#### [MATERIAL PROVIDED]
-- START --

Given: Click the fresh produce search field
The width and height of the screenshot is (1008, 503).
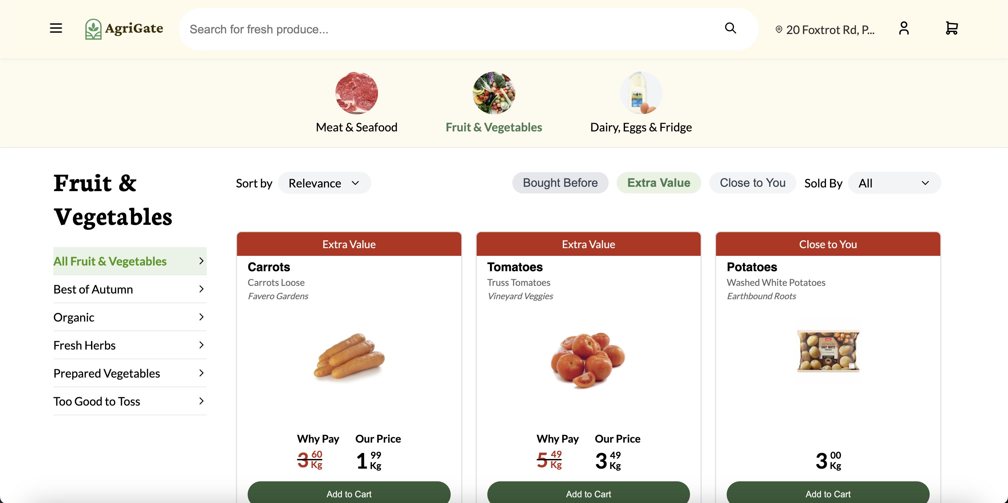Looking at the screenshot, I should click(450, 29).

-- END --
-- START --

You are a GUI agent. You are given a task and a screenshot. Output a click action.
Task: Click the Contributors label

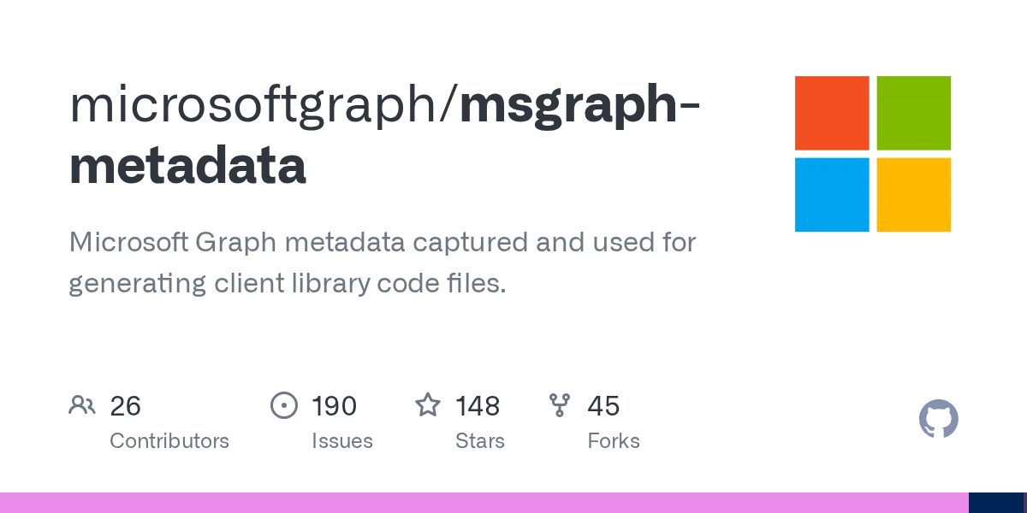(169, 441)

-- END --

#### [STATED PROBLEM]
Convert the part of the records that opens with the line containing "Given: Click the fresh produce search field" and closes with the line containing "Looking at the" into a Markdown table with the columns No. and Text, one numbered row per line. Omit blank lines and leave the pictures out.

#### [TASK SOLUTION]
| No. | Text |
|---|---|
| 1 | Given: Click the fresh produce search field |
| 2 | The width and height of the screenshot is (1008, 503). |
| 3 | Looking at the screenshot, I should click(450, 29). |